Am I despondent in response to the changes in my life, personally and socially, politically, this week, or the sharp shunts between humidity and chill, a too sudden lurch from the freedom of the bath-warm air to shivering of an evening in thick jumpers, wrestling with bed clothes that cannot eliminate the draughts along my spine. The spine-chilling events of this past week. The spectre of past atrocities looming darkly, a weighty cloud, a formidable overcoat I can’t find my way out of, buttoned up tight and rough, chaffing and suffocating, quashing all freedoms. Where is the joy? Where is my home? Clearer questions now. Questions I fear the answers to. Fear the knowledge that might beg action, more change. Change unloosed, change faster than I can keep up with. Yet what’s the alternative, change that goes ahead without me. And I left on the dusty highway watching them/it move on, puffing the dirt into drift in their wake. Momentary relief, of the pause and respite, cedes to uncertainty. What next? Where do I go from here? Is there any catching up? Will there ever be another vehicle that passes my way again? Or is this it, alone on the parched earth, stranded. A solitary bloom on dry mountain? Or on volcanic earth?
What's the point? Why are we here? Am I leaving a mark? Should I be leaving a mark? The mark I live on my children, is it the right mark? If I teach them what I believe are good principles, will they be able to leave a more obvious mark?
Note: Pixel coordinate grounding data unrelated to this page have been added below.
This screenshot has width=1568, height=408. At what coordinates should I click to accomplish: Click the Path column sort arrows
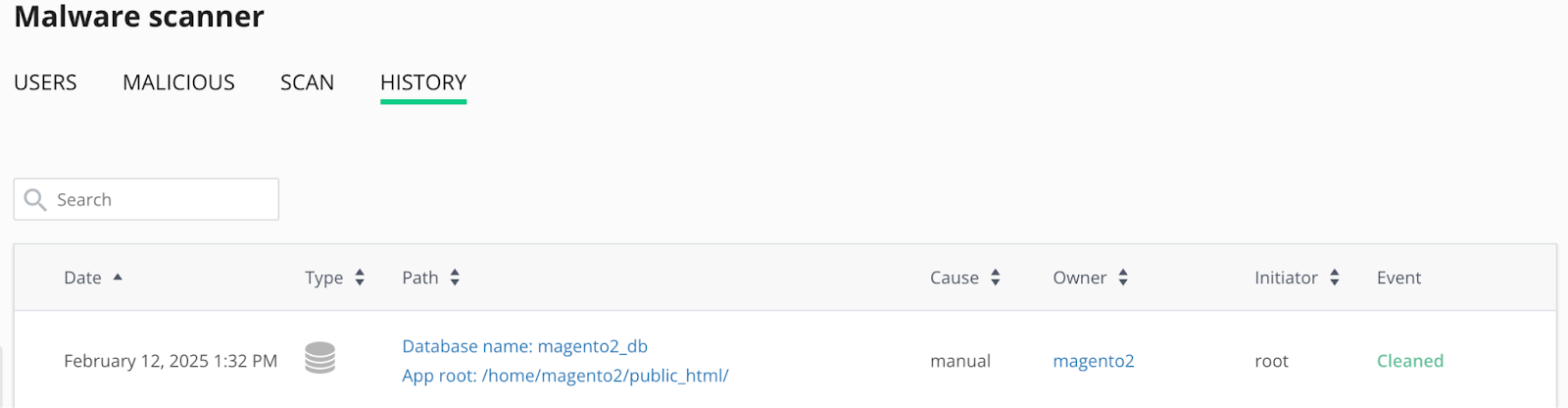click(455, 278)
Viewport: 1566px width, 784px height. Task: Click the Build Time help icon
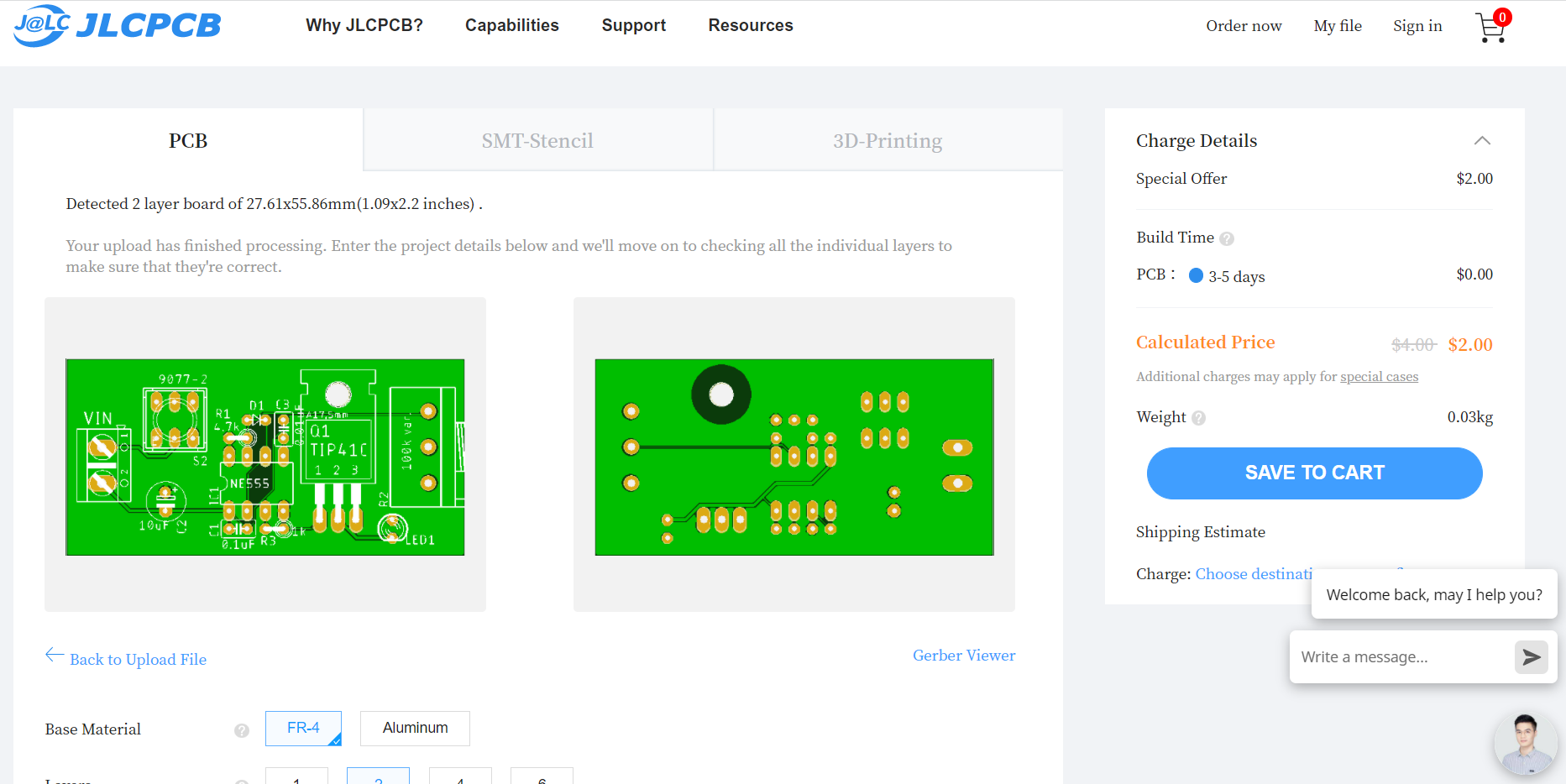click(x=1227, y=238)
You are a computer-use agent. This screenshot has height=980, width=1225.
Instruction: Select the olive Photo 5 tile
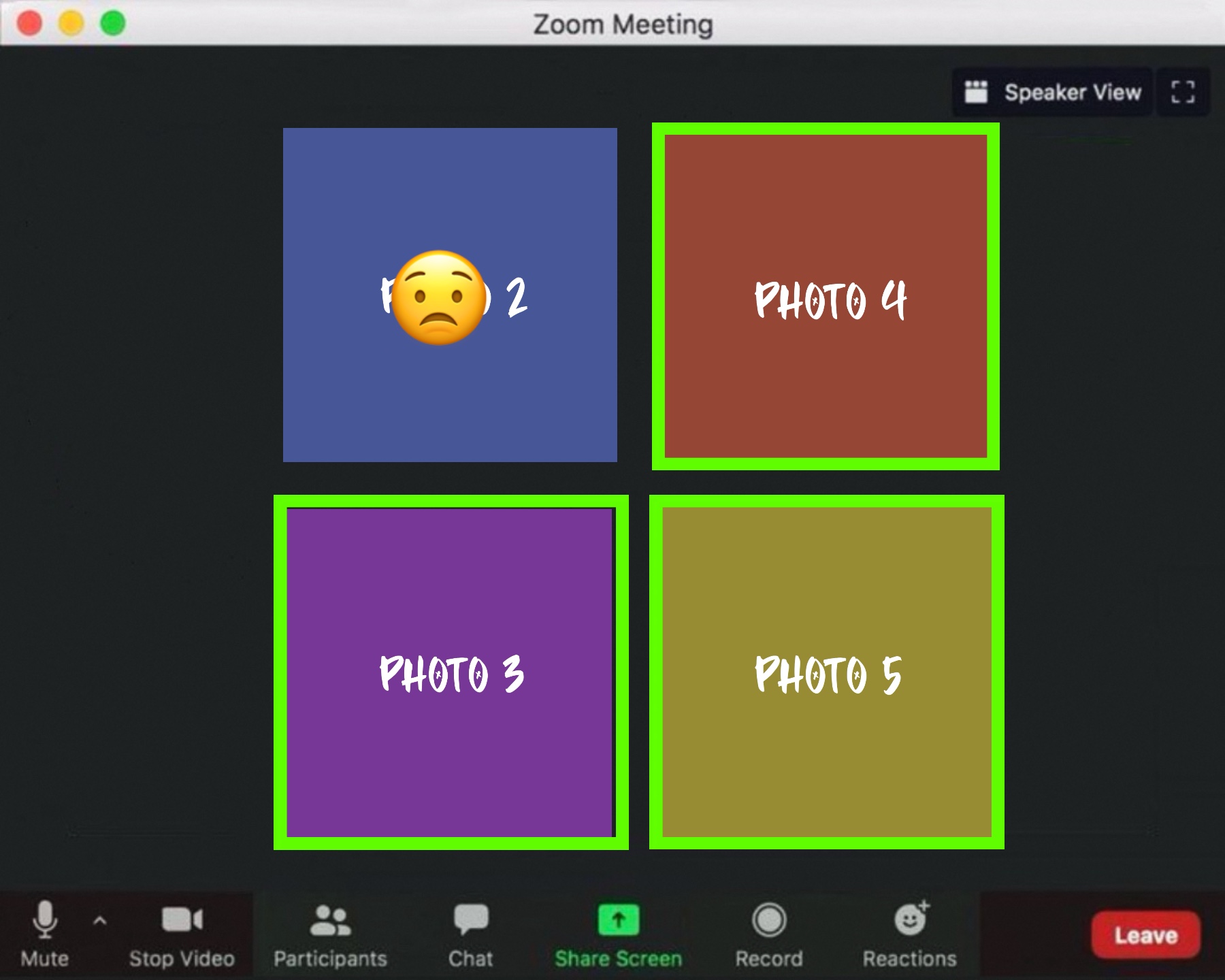point(826,749)
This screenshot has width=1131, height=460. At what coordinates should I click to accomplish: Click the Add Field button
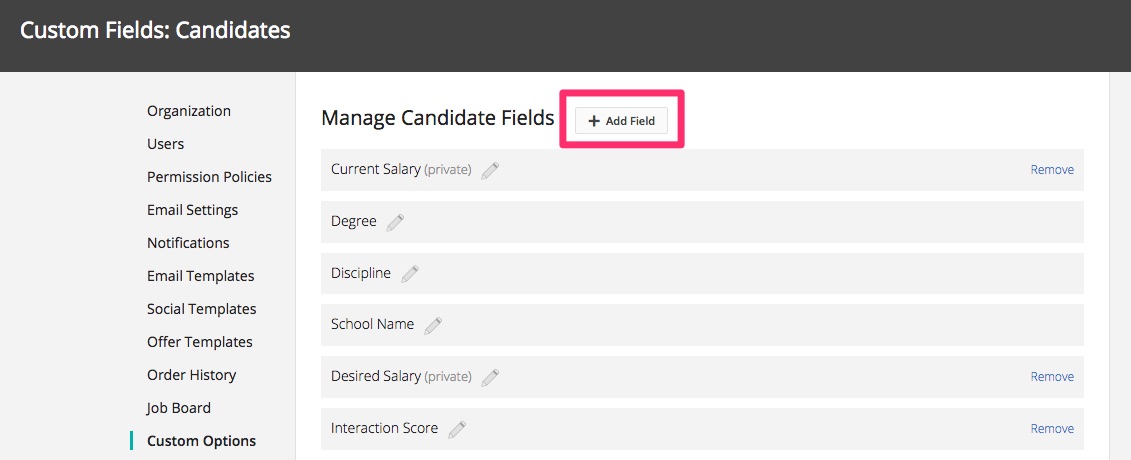coord(621,121)
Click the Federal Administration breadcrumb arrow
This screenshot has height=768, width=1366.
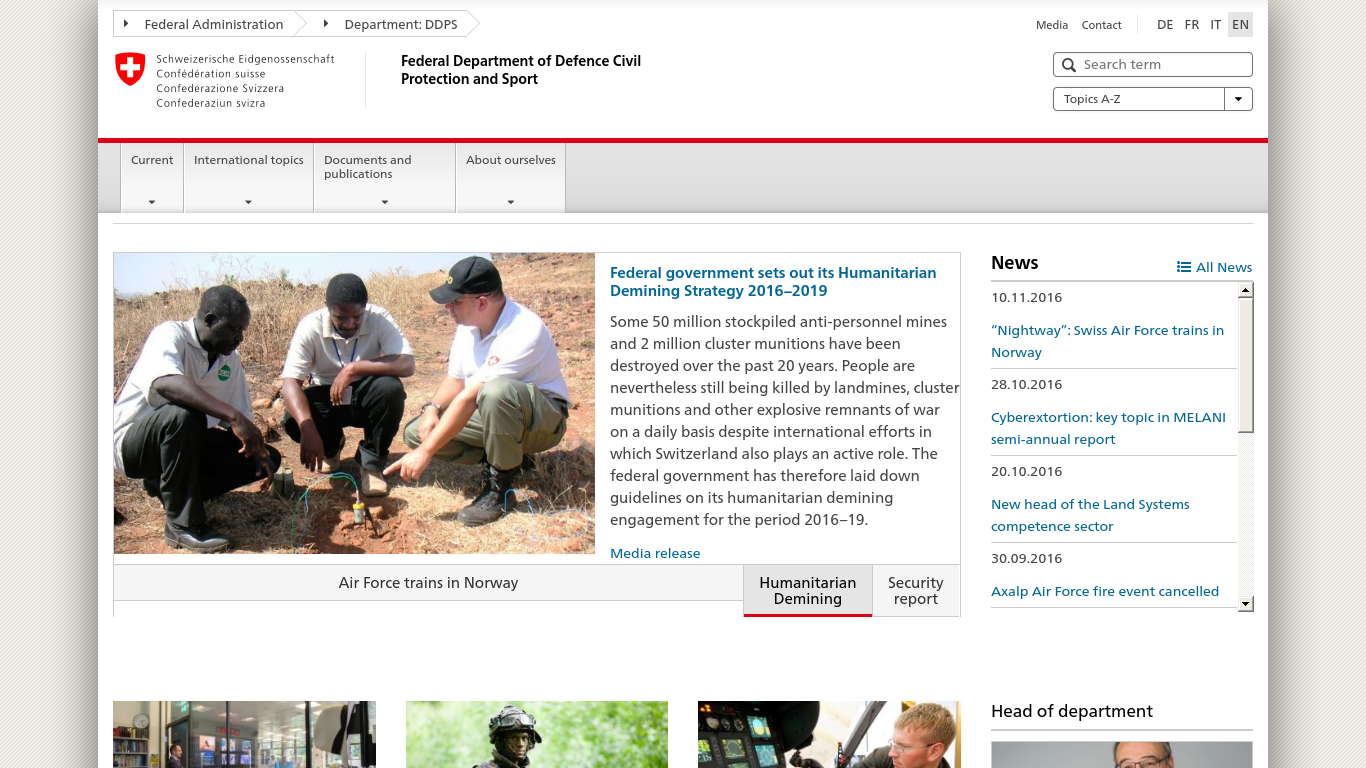(126, 24)
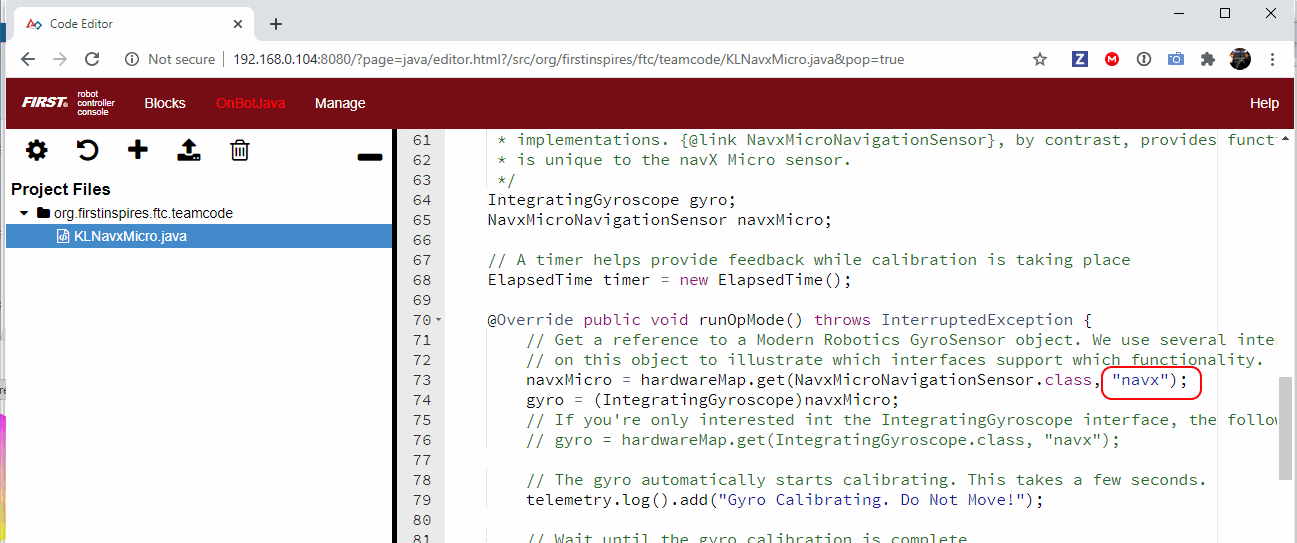Open the settings gear icon
The height and width of the screenshot is (543, 1297).
(x=37, y=151)
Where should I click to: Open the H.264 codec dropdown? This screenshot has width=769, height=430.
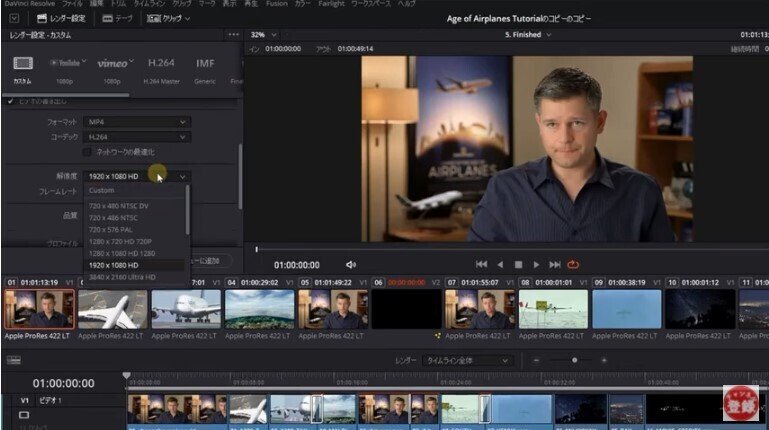point(136,136)
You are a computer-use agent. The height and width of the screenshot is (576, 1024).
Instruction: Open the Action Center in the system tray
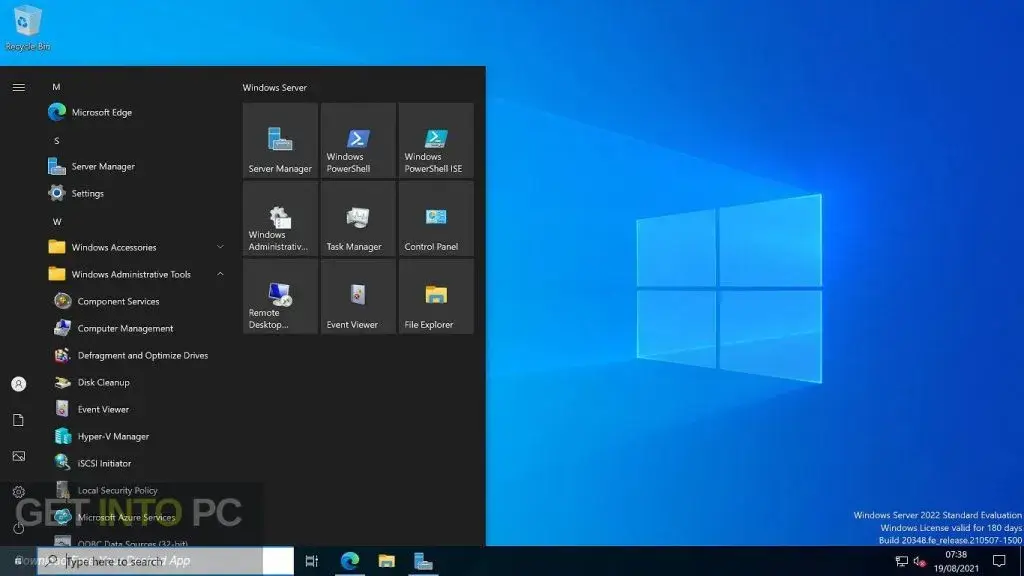998,560
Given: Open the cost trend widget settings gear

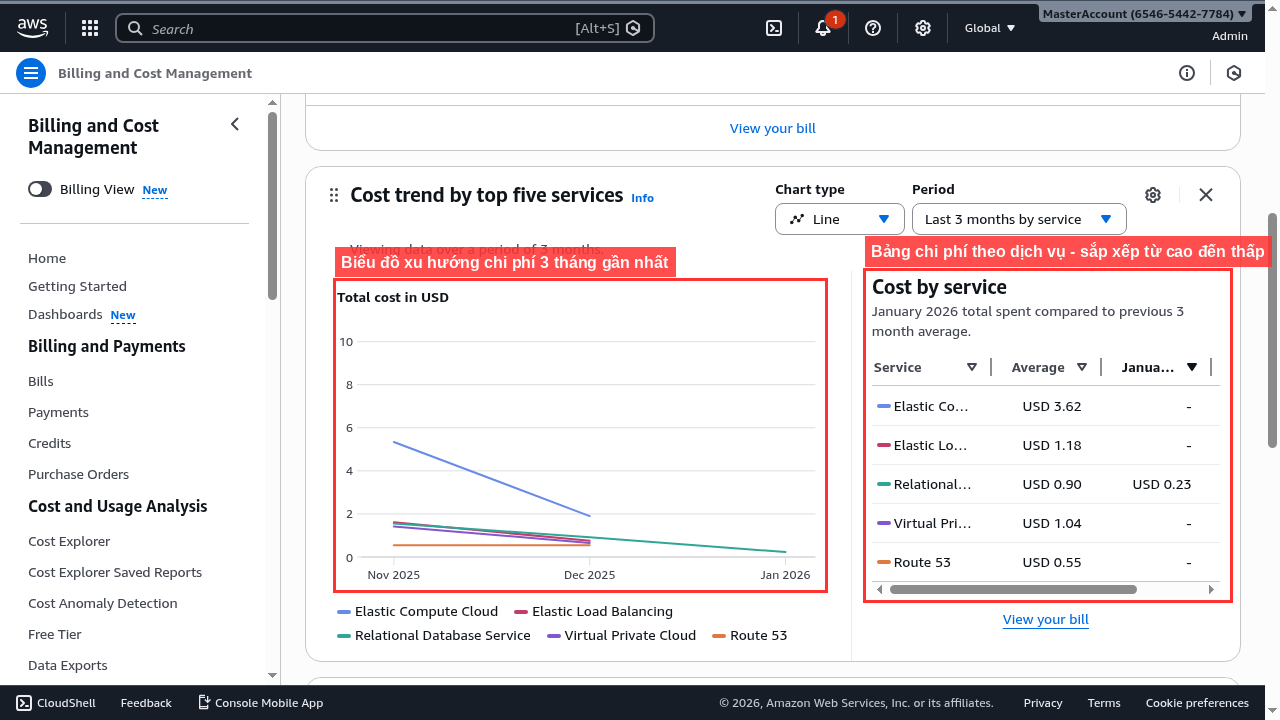Looking at the screenshot, I should click(1153, 195).
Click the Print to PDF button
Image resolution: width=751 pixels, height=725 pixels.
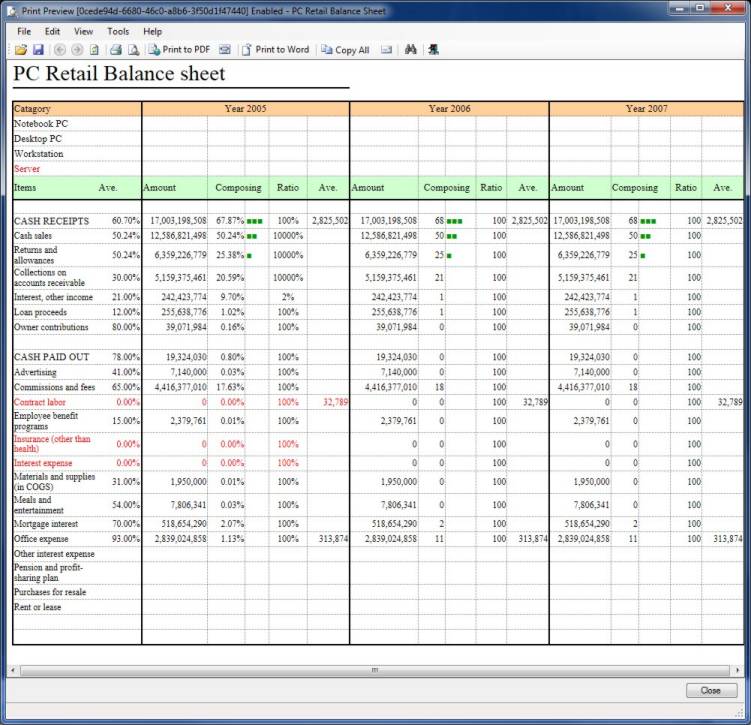tap(178, 50)
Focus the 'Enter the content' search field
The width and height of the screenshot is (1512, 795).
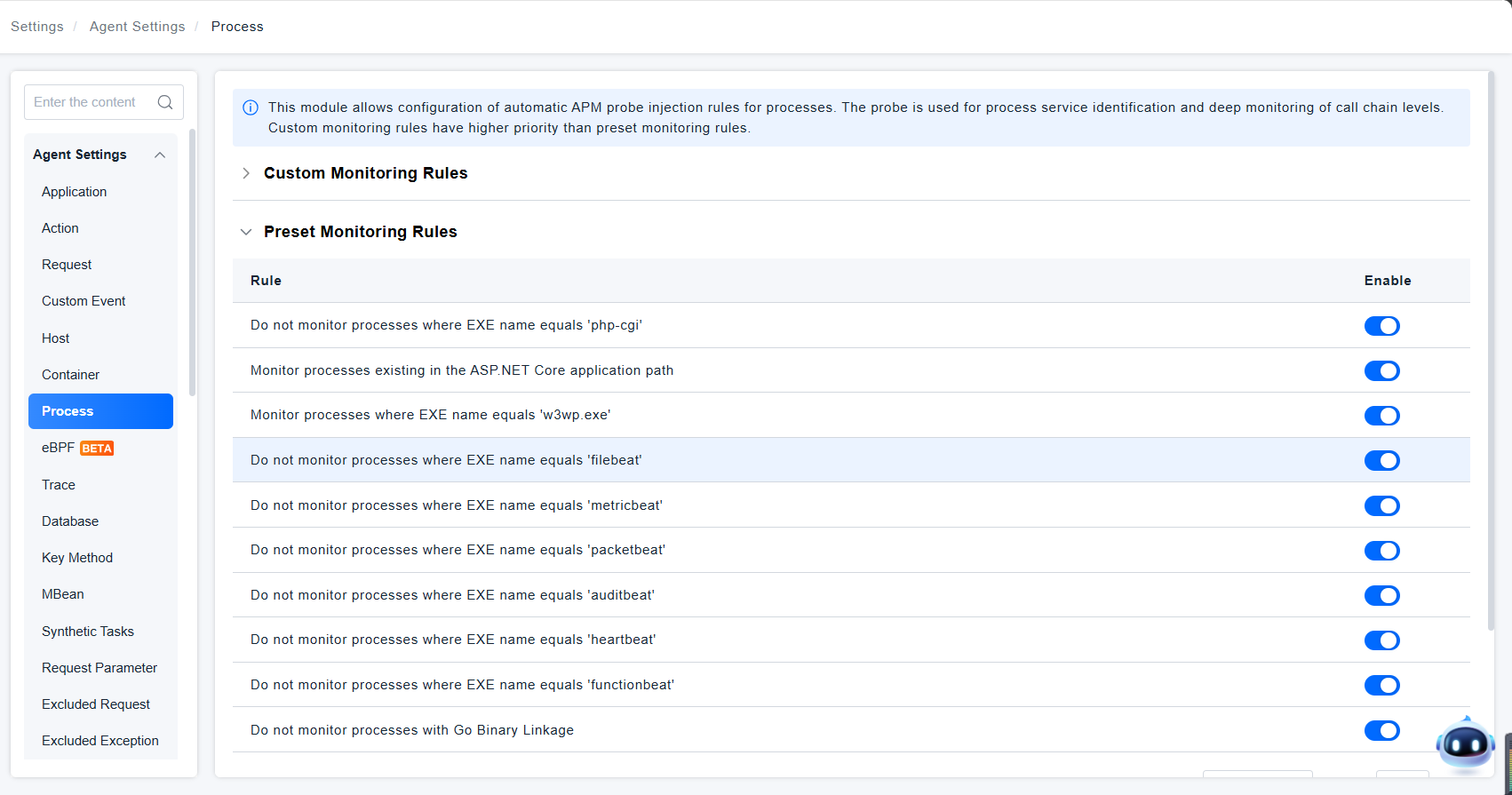[x=89, y=102]

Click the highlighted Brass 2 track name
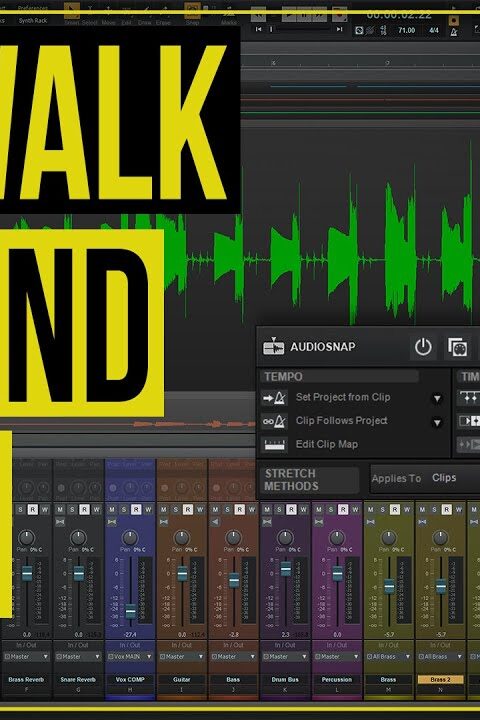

Questions, questions... Unanswered questions...
Did you love me? Did you love me enough? Was is my fault? Was it our fault? Have I done enough? Will it ever stop hurting?
Down the wrong road. It's supposed to be THE QUESTION, not ENDLESS QUESTIONS.
Back to the beginning.
What's the point?
I avoid the question because it's the scariest of all.
What's the point of working, of loving, of living, of surviving, of hating, of believing, of rushing around like headless chickens, of spending our lives killing ourselves to accumulate? What is the point? We all end the same way, some sooner than others, but we all do. What if there was absolutely no point? What if everything we witness, every single detail that makes up this world of ours is just an accident, not an ingredient?
What to do with a diminished thing? Seems ignoring the questions it brings would be a good idea!
Does life diminish? I am not sure. Health might, but the perception we have of ourselves certainly plays a huge part in it. We are taught and constantly reminded that we should not do certain things as we grow older, that it's not appropriate anymore. But who's written this rule book and why should it apply to everyone?
More questions...
This is unbearable. I can't stop thinking with question marks!
The first thing that comes to mind is the Buddist koan "Who am I?" Who am I really, underneath all the conditioning that started the day I was born, and possibly before...what is an identity? My mother's idea of a perfect little daughter was one who wore pretty smocked dresses and played with her dolls' house. This struck me as a deadly tedious way to spend my time. I preferred climbing trees and running around barefoot enacting adventures with my best friend Sandra. It seems to me that everyone is a unique and unrepeatable expression of humanity, and each is gifted in unique ways. The great mythologist Joseph Campbell wrote in his classic book, The Hero's Journey, that in order to evolve psychological and spirituallly we must each "enter the forest where path is darkest".